Antiviral drugs, such as famciclovir or valacyclovir, taken orally for seven days in a row are helpful in treating shingles. But they do not eliminate the shingles virus completely from the body.
Topical drugs such as antiviral medications help some people. A recent study found that peppermint oil applied directly to the lesions helps reduce itching and pain for a few hours. Ointments that contain capsaicin also help some people.
Aspirin and codeine can help control the pain. Regional nerve blocks, with or without steroids, or tricyclic drugs and phenothiazines, can help control pain if analgesics are ineffective.
A frequent complication of shingles is a condition known as postherpetic neuralgia. Approximately 20 percent of people with shingles will get PHN. Their pain will last more than a month after the eruptions of shingles are seen.
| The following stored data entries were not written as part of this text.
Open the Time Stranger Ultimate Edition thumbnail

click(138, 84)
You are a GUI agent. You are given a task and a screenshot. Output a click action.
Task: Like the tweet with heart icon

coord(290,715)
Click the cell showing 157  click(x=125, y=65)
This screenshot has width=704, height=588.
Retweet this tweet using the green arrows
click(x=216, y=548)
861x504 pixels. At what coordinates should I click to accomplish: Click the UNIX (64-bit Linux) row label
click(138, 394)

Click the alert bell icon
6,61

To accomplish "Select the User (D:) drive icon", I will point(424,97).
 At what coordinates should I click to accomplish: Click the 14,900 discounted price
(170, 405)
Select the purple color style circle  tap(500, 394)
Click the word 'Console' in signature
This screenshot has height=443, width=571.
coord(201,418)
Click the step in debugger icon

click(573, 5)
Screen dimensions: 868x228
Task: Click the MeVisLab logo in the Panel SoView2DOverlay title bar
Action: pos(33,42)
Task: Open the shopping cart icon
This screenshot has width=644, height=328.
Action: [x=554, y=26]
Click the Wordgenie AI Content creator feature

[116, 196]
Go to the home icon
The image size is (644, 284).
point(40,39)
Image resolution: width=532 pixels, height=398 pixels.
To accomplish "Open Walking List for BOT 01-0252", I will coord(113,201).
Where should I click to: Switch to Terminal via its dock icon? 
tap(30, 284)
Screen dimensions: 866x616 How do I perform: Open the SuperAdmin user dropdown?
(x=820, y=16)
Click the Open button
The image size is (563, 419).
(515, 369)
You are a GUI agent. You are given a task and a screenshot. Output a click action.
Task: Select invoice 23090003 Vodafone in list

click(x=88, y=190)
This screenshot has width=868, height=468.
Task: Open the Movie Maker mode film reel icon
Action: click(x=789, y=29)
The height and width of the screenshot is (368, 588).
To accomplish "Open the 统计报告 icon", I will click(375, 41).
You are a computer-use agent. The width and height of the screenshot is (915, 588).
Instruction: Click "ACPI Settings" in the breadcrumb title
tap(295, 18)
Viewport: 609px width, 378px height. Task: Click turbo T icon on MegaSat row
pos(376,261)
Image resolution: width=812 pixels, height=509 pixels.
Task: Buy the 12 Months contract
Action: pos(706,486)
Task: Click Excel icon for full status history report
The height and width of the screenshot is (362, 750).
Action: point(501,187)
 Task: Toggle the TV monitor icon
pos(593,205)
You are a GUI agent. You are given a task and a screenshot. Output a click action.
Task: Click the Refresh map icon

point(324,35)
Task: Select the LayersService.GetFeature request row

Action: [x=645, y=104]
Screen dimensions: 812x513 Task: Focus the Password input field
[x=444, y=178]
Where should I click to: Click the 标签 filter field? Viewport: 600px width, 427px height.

This disorder is often more painful and more long-term than shingles, sometimes lasting for a year or more. It is characterized by chronic, burning pain that continues in the areas supplied by the nerves that were affected by the shingles.
The pain is very severe for some people. The pain can be constant or intermittent. The pain can result in fatigue, sleep disturbance, anorexia and depression.
No treatment for postherpetic neuralgia has been found to be uniformly effective. Traditional pain relievers offer little benefit for the treatment of PHN.
However, once the postherpetic neuralgia has been established, the pain can be relieved with capsaicin ointment, tricyclic antidepressants or opiate based drugs such as morphine or methadone.
The FDA has recently approved a patch containing a 5 percent solution of a local anesthetic used by dentists (lidocaine) that also controls the pain. The lidocaine patch has been found to be effective, simple to use and without systemic side effects.
Percocet is a potent analgesic for the relief of moderate to moderately severe pain. But the main ingredient of Percocet is a narcotic called oxycodone so it can produce drug dependence.
Recently the drug gabapentin (Neurontin) has been shown to be an effective when added to other forms of treatment.
Since your mother has had her pain for so long, I suggest that she see another doctor, perhaps a neurologist, to discuss the treatment options open to her.
Update on B vitamins: There's increasing evidence that a diet rich in B vitamins, especially folic acid, reduces atherosclerosis and blood vessels diseases of the heart and brain.
Some recent studies have shown that combinations of vitamins B-6 and B-12 with folic acid will reduce the risk of reblockage in people who have had their heart arteries opened with a catheter (angioplasty).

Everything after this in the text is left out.